Dass Jura ein Studiengang ist, der darauf ausgerichtet ist, Arbeiter:innen so schnell wie möglich rauszuekeln, sollte inzwischen keine Breaking News mehr sein. Die Freie Universität Berlin legt in diesem Semester aber noch einen drauf. Im letzten online Semester wurde, aus Mangel an Ideen, ein neues Klausursystem benutzt. Statt Präsenzklausuren wurden Hausarbeiten gestellt, die in 24 Stunden zu bearbeiten waren. Open Book und ohne Literaturverzeichnis. Zwar war der Tag der Klausur stressig, da man sich die ganze Zeit Gedanken machen musste, aber insgesamt funktionierte das System gut.
So gut offensichtlich, dass der Fachbereich Rechtswissenschaften sich dazu entschied ein neues, umständlicheres System zu nutzen:

Die Klausuren sollten wieder in der regulären Zeit (in meinem Fall bis zu 240 Minuten) bearbeitet werden. Um zu verhindern, dass geschummelt werden kann, wird der „Safe-Exam-Browser“ verwendet. Dabei handelt es sich um eine Software, die Kontrolle über den Computer erlangt und den Zugriff auf andere Programme verhindert. Damit ist dieses System schon auf einer informationstechnologischen Ebene fragwürdig. Jedoch war das für den Fachbereich nicht genug.

Außer der Verwendung des Safe-Exam-Browsers, soll man nämlich auch mit aktiver Kamera arbeiten, um die Benutzung von Lehrbüchern, Handys, o.ä. zu unterbinden. Abgesehen davon, dass die Effektivität dieses Systems zumindest fragwürdig ist, wirft das auch noch weitere Probleme auf: Was, wenn ich keine Kamera habe? Ein Professor hatte darauf eine simple Antwort: Studierende sollen sich einfach eine Kamera kaufen, oder abwarten bis sich die Umstände ändern, wenn sie mit den Bedingungen nicht zufrieden sind.

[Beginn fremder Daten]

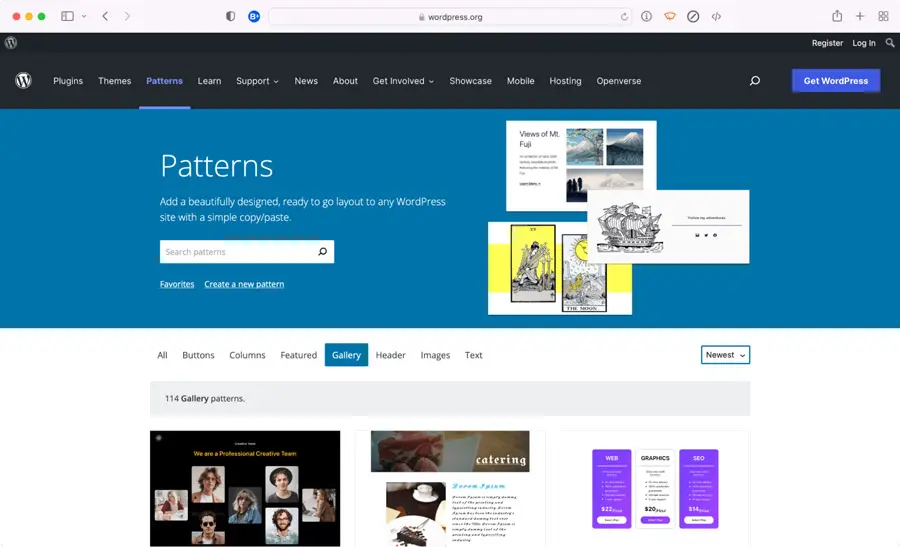Screen dimensions: 900x547
Task: Go back with the browser back arrow
Action: (105, 16)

Danke dafür.

Dass es Studierende gibt, die sich keine Kamera leisten können, oder für die die Anschaffung einer Kamera, die sie abgesehen für diese eine Klausurenphase nie benutzen werden, im besten Fall finanziell fragwürdig ist, weiß er entweder nicht oder juckt ihn nicht. Warum sollte es ihn auch jucken, er verdient genug Geld, um sich um solche Probleme nicht kümmern zu müssen.
Studierende, die nicht bereit sind, eine Kamera zu kaufen, müssen halt ihre Klausuren so lange nach hinten schieben, bis Präsenzklausuren wieder möglich sind. Das sind pro Semester mindestens drei Klausuren. Weil Jura keinen Nachschreibetermin hat, bedeutet das, man muss sie im folgenden Semester schreiben. Und dass die Klausuren des größten Fachbereichs der Uni nächstes Semester in Präsenz stattfinden können, glaube ich persönlich nicht. Viel Spaß dabei einen Haufen Klausuren zu schieben, in einem Studiengang, in dem man sowieso kaum Zeit für andere Dinge hat, vor allem, wenn man nebenher noch arbeiten muss.

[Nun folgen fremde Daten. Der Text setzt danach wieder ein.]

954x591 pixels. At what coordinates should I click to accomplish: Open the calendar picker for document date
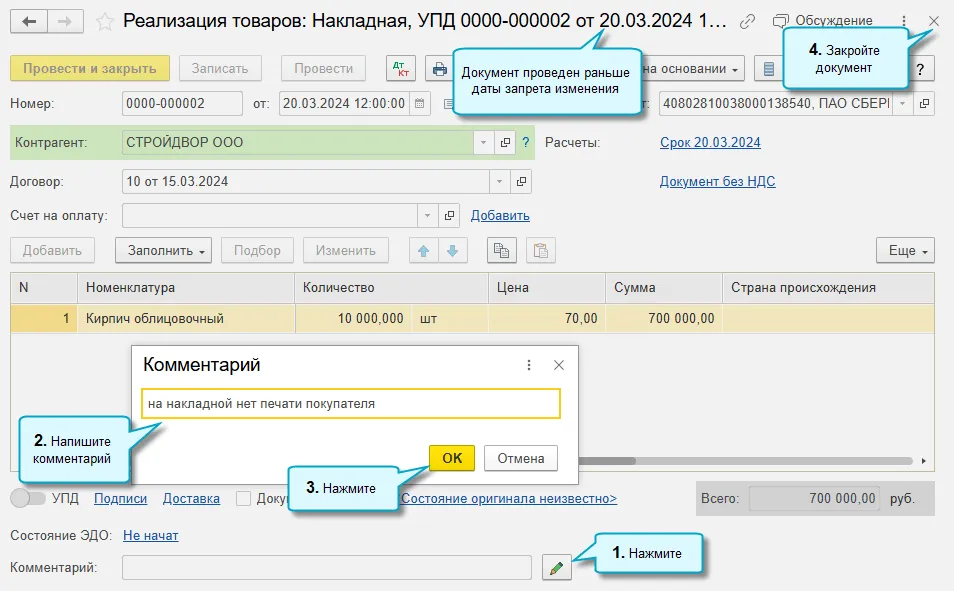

Das war es aber immer noch nicht. Um die Klausuren in dieser Form möglich zu machen, wurde der Terminplan verschoben. Die Hausarbeit, mit zwei Monaten Bearbeitungszeit, wird am 12.04. VOR der Klausurenphase ausgegeben anstatt danach, wie sonst. Einen Monat später geht die Klausurenphase los. Nach der Klausurenphase bleiben dann drei Wochen, um die Hausarbeit zu bearbeiten. Wenn man eine Hausarbeit nachschreibt, verdoppelt sich der Arbeitsaufwand dafür dann auch noch. Abgabe ist am 09.04. Das gibt den Studierenden wenigstens noch eine Erholungsphase in den Semesterferien von ganzen drei Tagen. Dann geht der Spaß von vorne los.

Der FB Jura hat mit dieser Umstellung mehrere Sachen bewiesen:

  1. Sie scheißen auf die wirtschaftlichen Verhältnisse ihrer Studierenden
  2. Sie scheißen auf den Zeitaufwand der für die Studierenden entsteht
  3. Sie verhindern aktiv die Möglichkeit für Studierende neben dem Studium noch großartig zu arbeiten.

Aber, wenn einem die Umstände nicht gefallen, kann man ja immer noch abbrechen.